▼

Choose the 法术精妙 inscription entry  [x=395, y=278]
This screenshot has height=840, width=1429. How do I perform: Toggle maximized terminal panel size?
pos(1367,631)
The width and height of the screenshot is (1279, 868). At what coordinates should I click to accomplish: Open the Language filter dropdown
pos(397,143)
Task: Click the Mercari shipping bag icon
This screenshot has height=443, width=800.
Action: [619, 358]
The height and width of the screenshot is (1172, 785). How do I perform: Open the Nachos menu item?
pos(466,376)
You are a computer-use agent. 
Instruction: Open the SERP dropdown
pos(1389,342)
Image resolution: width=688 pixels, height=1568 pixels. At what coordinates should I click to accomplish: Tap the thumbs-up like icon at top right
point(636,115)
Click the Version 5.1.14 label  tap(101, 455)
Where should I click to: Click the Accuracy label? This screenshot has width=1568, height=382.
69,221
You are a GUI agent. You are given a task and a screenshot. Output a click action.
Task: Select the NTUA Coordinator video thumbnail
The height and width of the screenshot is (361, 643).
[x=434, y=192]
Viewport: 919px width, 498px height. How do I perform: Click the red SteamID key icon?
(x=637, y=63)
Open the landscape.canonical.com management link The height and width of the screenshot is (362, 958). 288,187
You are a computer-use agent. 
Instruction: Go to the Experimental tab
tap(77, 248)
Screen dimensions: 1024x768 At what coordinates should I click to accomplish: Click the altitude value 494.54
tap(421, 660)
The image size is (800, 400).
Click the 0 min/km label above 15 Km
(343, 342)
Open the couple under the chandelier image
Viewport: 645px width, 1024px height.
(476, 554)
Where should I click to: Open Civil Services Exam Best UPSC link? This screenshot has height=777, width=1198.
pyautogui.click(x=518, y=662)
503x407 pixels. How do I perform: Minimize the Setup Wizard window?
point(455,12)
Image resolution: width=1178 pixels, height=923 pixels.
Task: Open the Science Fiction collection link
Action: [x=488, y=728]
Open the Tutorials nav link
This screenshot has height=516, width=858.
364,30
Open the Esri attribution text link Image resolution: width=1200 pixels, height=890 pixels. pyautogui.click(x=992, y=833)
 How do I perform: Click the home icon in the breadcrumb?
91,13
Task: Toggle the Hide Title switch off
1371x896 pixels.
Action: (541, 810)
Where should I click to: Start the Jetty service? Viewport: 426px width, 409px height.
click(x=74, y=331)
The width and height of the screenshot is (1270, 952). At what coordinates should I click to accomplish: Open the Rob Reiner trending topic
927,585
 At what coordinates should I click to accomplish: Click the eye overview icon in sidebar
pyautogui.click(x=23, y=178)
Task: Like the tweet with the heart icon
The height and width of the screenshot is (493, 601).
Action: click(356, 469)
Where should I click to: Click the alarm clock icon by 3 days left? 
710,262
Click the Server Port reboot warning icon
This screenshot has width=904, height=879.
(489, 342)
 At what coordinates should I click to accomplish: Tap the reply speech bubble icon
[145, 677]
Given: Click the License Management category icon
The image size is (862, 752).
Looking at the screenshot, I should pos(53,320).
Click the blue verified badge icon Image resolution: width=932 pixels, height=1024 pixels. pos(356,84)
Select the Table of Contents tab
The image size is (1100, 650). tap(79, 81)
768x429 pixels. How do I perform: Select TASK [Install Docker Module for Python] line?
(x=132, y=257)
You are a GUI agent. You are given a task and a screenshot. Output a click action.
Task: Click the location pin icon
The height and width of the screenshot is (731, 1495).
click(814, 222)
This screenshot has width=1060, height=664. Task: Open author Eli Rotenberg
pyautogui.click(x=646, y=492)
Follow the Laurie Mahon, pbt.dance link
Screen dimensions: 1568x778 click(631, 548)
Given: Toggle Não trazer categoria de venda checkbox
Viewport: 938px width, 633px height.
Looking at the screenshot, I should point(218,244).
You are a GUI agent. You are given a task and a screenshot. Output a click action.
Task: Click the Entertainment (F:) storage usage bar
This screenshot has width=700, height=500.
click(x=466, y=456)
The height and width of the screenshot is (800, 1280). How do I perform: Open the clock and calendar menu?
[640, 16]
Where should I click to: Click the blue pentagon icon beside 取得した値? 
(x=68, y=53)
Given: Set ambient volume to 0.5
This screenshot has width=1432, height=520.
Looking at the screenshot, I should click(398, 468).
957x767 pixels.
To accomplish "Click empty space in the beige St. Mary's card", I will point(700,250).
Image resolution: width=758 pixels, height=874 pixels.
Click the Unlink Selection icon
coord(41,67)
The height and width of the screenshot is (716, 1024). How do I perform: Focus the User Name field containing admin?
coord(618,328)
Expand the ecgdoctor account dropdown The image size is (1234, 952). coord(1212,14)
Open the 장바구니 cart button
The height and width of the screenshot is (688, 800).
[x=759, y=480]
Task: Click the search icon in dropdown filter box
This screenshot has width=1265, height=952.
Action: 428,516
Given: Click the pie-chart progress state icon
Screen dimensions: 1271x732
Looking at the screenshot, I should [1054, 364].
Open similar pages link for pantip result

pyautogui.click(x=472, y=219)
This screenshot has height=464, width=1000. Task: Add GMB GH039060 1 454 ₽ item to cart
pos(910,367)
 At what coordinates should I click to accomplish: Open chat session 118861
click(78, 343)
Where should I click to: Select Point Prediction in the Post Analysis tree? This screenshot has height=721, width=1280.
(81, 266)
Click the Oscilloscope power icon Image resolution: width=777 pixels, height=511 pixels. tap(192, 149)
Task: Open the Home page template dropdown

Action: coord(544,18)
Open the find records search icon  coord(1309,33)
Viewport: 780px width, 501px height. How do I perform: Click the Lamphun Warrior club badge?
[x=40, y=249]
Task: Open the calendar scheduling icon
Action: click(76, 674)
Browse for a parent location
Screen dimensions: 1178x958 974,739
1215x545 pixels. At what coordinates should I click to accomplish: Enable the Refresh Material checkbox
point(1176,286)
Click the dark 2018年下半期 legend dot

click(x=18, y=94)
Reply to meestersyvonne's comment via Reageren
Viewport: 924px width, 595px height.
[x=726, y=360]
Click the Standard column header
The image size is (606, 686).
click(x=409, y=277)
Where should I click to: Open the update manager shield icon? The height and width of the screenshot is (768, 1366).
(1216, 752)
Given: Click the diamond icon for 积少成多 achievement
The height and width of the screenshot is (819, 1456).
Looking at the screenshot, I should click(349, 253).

▲

PROBLEM REQUIREMENTS →
Could you write out the full data verbatim?

REPLY →
Choose the 法术精妙 inscription entry  [x=395, y=278]
This screenshot has height=840, width=1429. How do I perform: Toggle maximized terminal panel size?
pos(1367,631)
The width and height of the screenshot is (1279, 868). At what coordinates should I click to accomplish: Open the Language filter dropdown
pos(397,143)
Task: Click the Mercari shipping bag icon
This screenshot has height=443, width=800.
Action: [619, 358]
The height and width of the screenshot is (1172, 785). How do I perform: Open the Nachos menu item?
pos(466,376)
You are a computer-use agent. 
Instruction: Open the SERP dropdown
pos(1389,342)
Image resolution: width=688 pixels, height=1568 pixels. At what coordinates should I click to accomplish: Tap the thumbs-up like icon at top right
point(636,115)
Click the Version 5.1.14 label  tap(101, 455)
Where should I click to: Click the Accuracy label? This screenshot has width=1568, height=382.
69,221
You are a GUI agent. You are given a task and a screenshot. Output a click action.
Task: Select the NTUA Coordinator video thumbnail
The height and width of the screenshot is (361, 643).
[x=434, y=192]
Viewport: 919px width, 498px height. How do I perform: Click the red SteamID key icon?
(x=637, y=63)
Open the landscape.canonical.com management link The height and width of the screenshot is (362, 958). 288,187
You are a computer-use agent. 
Instruction: Go to the Experimental tab
tap(77, 248)
Screen dimensions: 1024x768 At what coordinates should I click to accomplish: Click the altitude value 494.54
tap(421, 660)
The image size is (800, 400).
Click the 0 min/km label above 15 Km
(343, 342)
Open the couple under the chandelier image
Viewport: 645px width, 1024px height.
(476, 554)
Where should I click to: Open Civil Services Exam Best UPSC link? This screenshot has height=777, width=1198.
pyautogui.click(x=518, y=662)
503x407 pixels. How do I perform: Minimize the Setup Wizard window?
point(455,12)
Image resolution: width=1178 pixels, height=923 pixels.
Task: Open the Science Fiction collection link
Action: [x=488, y=728]
Open the Tutorials nav link
This screenshot has height=516, width=858.
364,30
Open the Esri attribution text link Image resolution: width=1200 pixels, height=890 pixels. pyautogui.click(x=992, y=833)
 How do I perform: Click the home icon in the breadcrumb?
91,13
Task: Toggle the Hide Title switch off
1371x896 pixels.
Action: (541, 810)
Where should I click to: Start the Jetty service? Viewport: 426px width, 409px height.
click(x=74, y=331)
The width and height of the screenshot is (1270, 952). At what coordinates should I click to accomplish: Open the Rob Reiner trending topic
927,585
 At what coordinates should I click to accomplish: Click the eye overview icon in sidebar
pyautogui.click(x=23, y=178)
Task: Like the tweet with the heart icon
The height and width of the screenshot is (493, 601).
Action: click(356, 469)
Where should I click to: Click the alarm clock icon by 3 days left? 
710,262
Click the Server Port reboot warning icon
This screenshot has width=904, height=879.
(489, 342)
 At what coordinates should I click to accomplish: Tap the reply speech bubble icon
[145, 677]
Given: Click the License Management category icon
The image size is (862, 752).
Looking at the screenshot, I should pos(53,320).
Click the blue verified badge icon Image resolution: width=932 pixels, height=1024 pixels. pos(356,84)
Select the Table of Contents tab
The image size is (1100, 650). tap(79, 81)
768x429 pixels. How do I perform: Select TASK [Install Docker Module for Python] line?
(x=132, y=257)
You are a GUI agent. You are given a task and a screenshot. Output a click action.
Task: Click the location pin icon
The height and width of the screenshot is (731, 1495).
click(814, 222)
This screenshot has width=1060, height=664. Task: Open author Eli Rotenberg
pyautogui.click(x=646, y=492)
Follow the Laurie Mahon, pbt.dance link
Screen dimensions: 1568x778 click(631, 548)
Given: Toggle Não trazer categoria de venda checkbox
Viewport: 938px width, 633px height.
Looking at the screenshot, I should point(218,244).
You are a GUI agent. You are given a task and a screenshot. Output a click action.
Task: Click the Entertainment (F:) storage usage bar
This screenshot has width=700, height=500.
click(x=466, y=456)
The height and width of the screenshot is (800, 1280). How do I perform: Open the clock and calendar menu?
[640, 16]
Where should I click to: Click the blue pentagon icon beside 取得した値? 
(x=68, y=53)
Given: Set ambient volume to 0.5
This screenshot has width=1432, height=520.
Looking at the screenshot, I should click(398, 468).
957x767 pixels.
To accomplish "Click empty space in the beige St. Mary's card", I will point(700,250).
Image resolution: width=758 pixels, height=874 pixels.
Click the Unlink Selection icon
coord(41,67)
The height and width of the screenshot is (716, 1024). How do I perform: Focus the User Name field containing admin?
coord(618,328)
Expand the ecgdoctor account dropdown The image size is (1234, 952). coord(1212,14)
Open the 장바구니 cart button
The height and width of the screenshot is (688, 800).
[x=759, y=480]
Task: Click the search icon in dropdown filter box
This screenshot has width=1265, height=952.
Action: 428,516
Given: Click the pie-chart progress state icon
Screen dimensions: 1271x732
Looking at the screenshot, I should [1054, 364].
Open similar pages link for pantip result

pyautogui.click(x=472, y=219)
This screenshot has height=464, width=1000. Task: Add GMB GH039060 1 454 ₽ item to cart
pos(910,367)
 At what coordinates should I click to accomplish: Open chat session 118861
click(78, 343)
Where should I click to: Select Point Prediction in the Post Analysis tree? This screenshot has height=721, width=1280.
(81, 266)
Click the Oscilloscope power icon Image resolution: width=777 pixels, height=511 pixels. tap(192, 149)
Task: Open the Home page template dropdown

Action: coord(544,18)
Open the find records search icon  coord(1309,33)
Viewport: 780px width, 501px height. How do I perform: Click the Lamphun Warrior club badge?
[x=40, y=249]
Task: Open the calendar scheduling icon
Action: click(76, 674)
Browse for a parent location
Screen dimensions: 1178x958 974,739
1215x545 pixels. At what coordinates should I click to accomplish: Enable the Refresh Material checkbox
point(1176,286)
Click the dark 2018年下半期 legend dot

click(x=18, y=94)
Reply to meestersyvonne's comment via Reageren
Viewport: 924px width, 595px height.
[x=726, y=360]
Click the Standard column header
The image size is (606, 686).
click(x=409, y=277)
Where should I click to: Open the update manager shield icon? The height and width of the screenshot is (768, 1366).
(1216, 752)
Given: Click the diamond icon for 积少成多 achievement
The height and width of the screenshot is (819, 1456).
Looking at the screenshot, I should click(349, 253).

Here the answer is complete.